DOCUMENT SECTION ::
There’s something about the blues that I’ve always connected with. Maybe it’s the unexpected rhythms of the music or the wordplay of the lyrics, but I think it’s mostly the themes which resonate so deeply with my own life. The blues chronicle love, loss, struggle and hard work. It’s nice to know that someone else feels the same way.
This weekend, I had the pleasure of attending a small house concert featuring singer Chaney Sims and singer/guitarist Mark Riley. It was a small party and the lights were dim. We drank wine while Chaney melded blues and reggae with Northern jazz, Southern work songs and a twist of Stevie Nicks. Mark’s hands flew over the guitar; the strings wailed sweet sad harmony.
Chaney told us that she’d recently read about how when people sing together, their brain waves literally sync up, mirroring each other. It was clear that she and Mark — who had only met about an hour before — were sharing the same brain waves; anticipating each other’s musical cues. By the end of the first set, I could feel it, too. It was almost a trance state; everything was blues, all around me.

PROVIDED DATA ::

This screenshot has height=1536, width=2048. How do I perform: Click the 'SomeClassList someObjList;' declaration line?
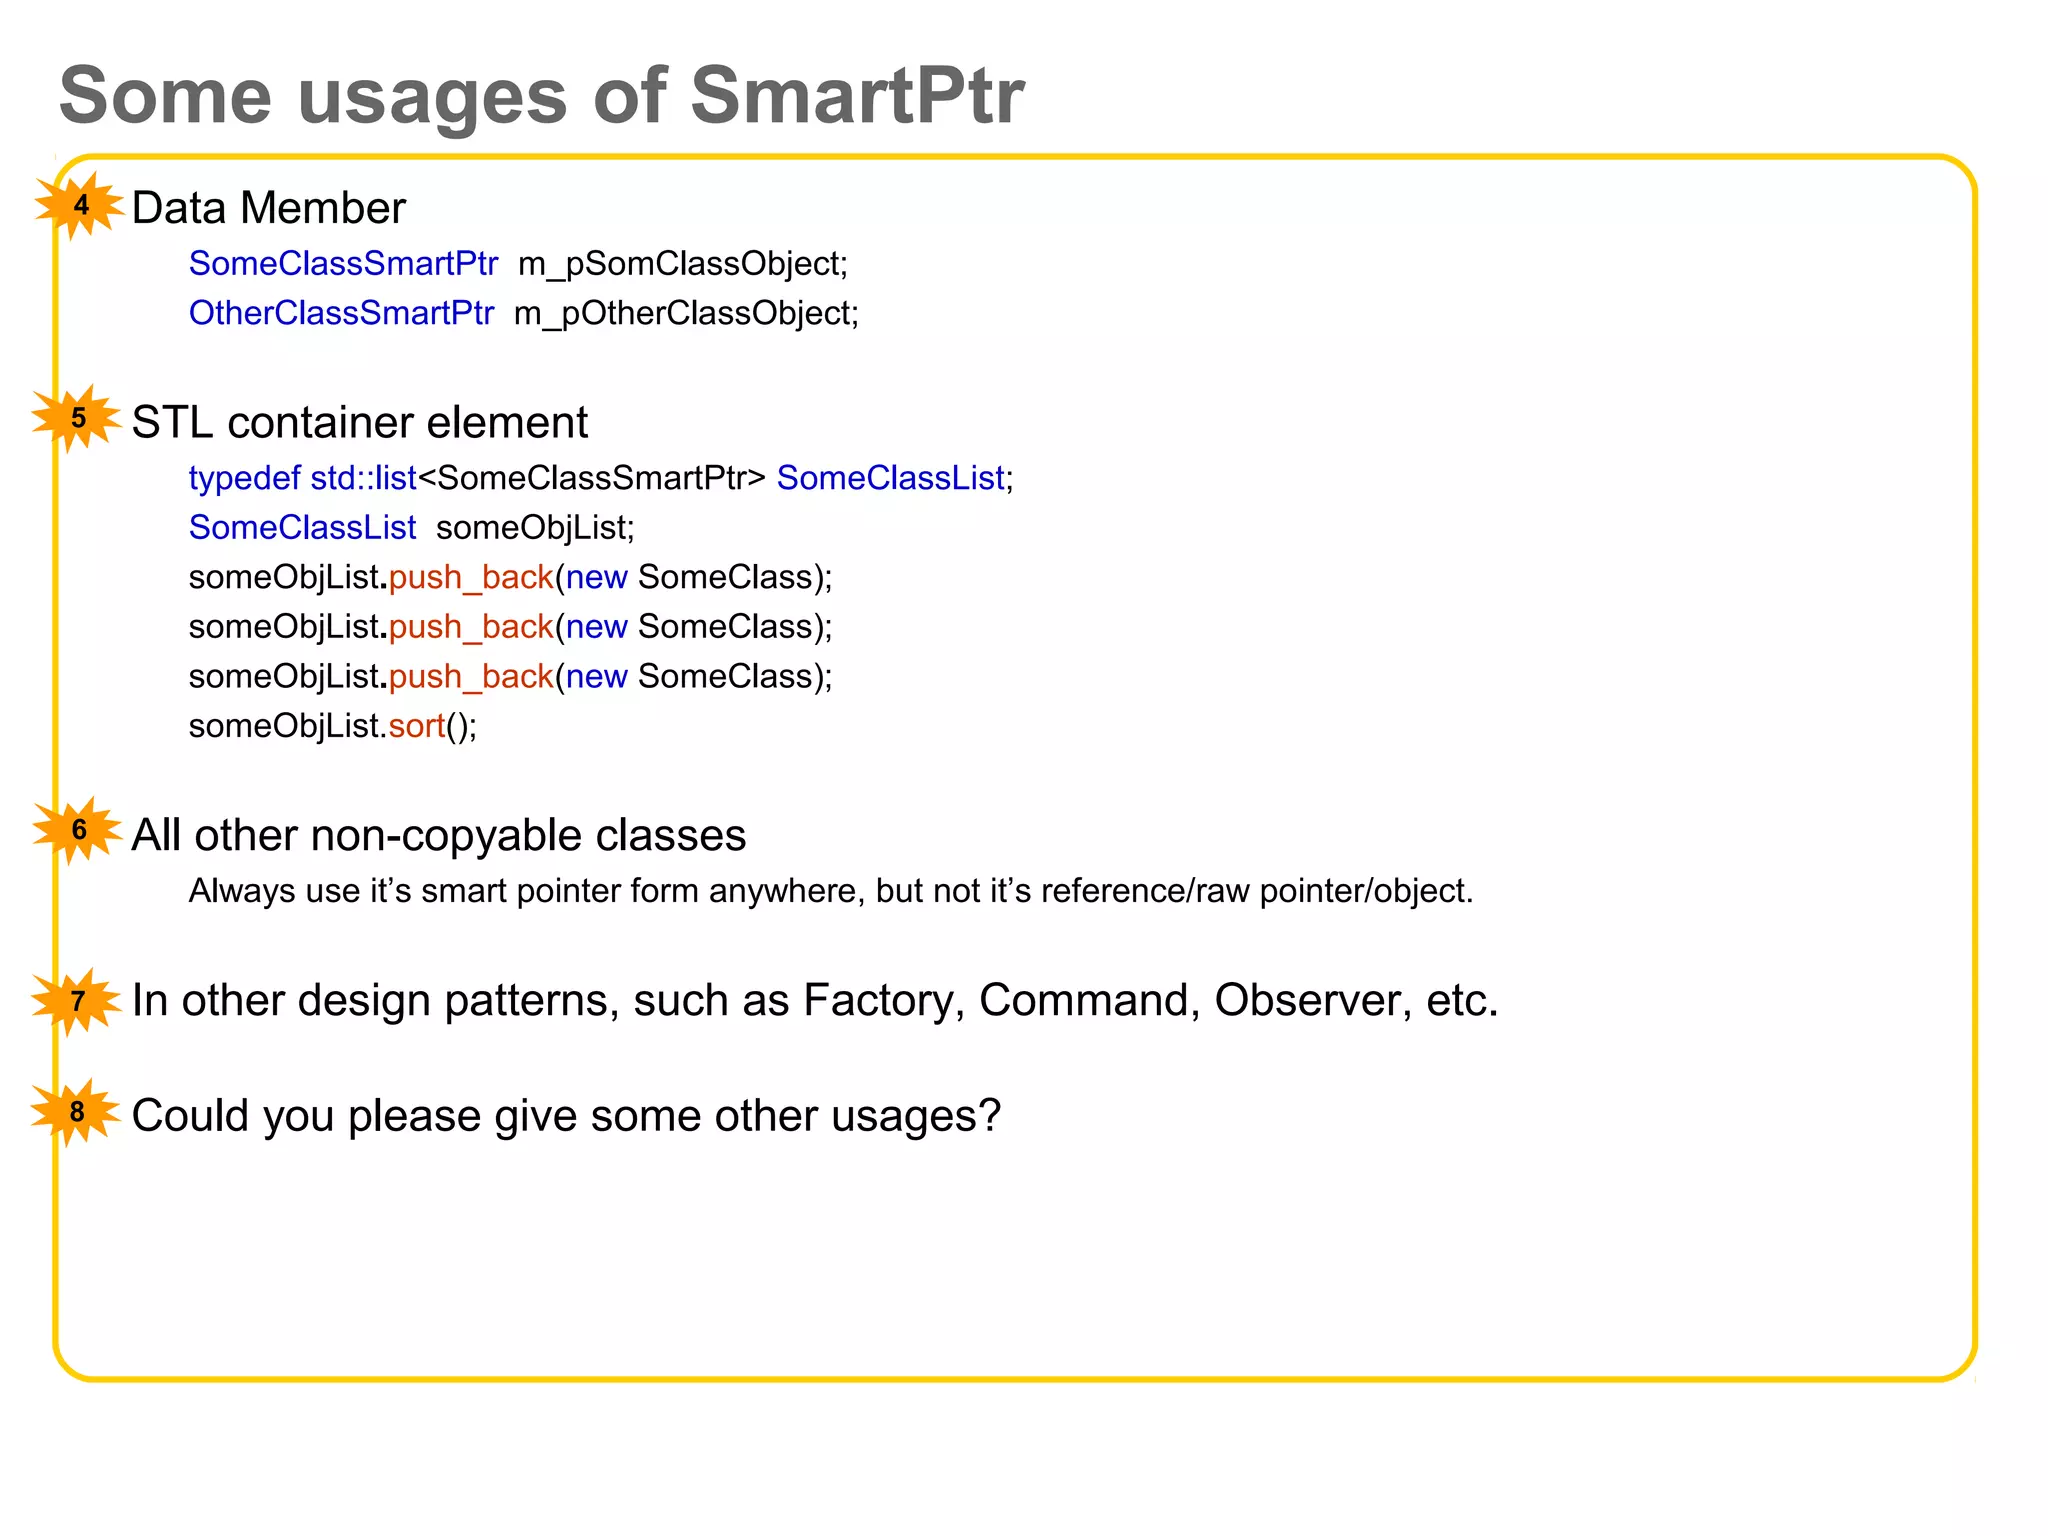click(411, 527)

TO DO ::
1. Print the part of the blues concert piece that begins at the words "Chaney told us" and stops after "all around me.".
2. In the blues concert piece, how long had Chaney and Mark known each other before they performed?
3. Using the blues concert piece, mark each statement yes or no and quote the words that decide it: (a) The concert took place in a large hall. (b) The guests drank wine during the performance. (c) Mark Riley played the piano.

ANSWERS TO THE EXERCISES ::
1.
Chaney told us that she’d recently read about how when people sing together, their brain waves literally sync up, mirroring each other. It was clear that she and Mark — who had only met about an hour before — were sharing the same brain waves; anticipating each other’s musical cues. By the end of the first set, I could feel it, too. It was almost a trance state; everything was blues, all around me.

2. They had met only about an hour before.

3.
(a) No: "a small house concert"
(b) Yes: "We drank wine"
(c) No: "Mark’s hands flew over the guitar"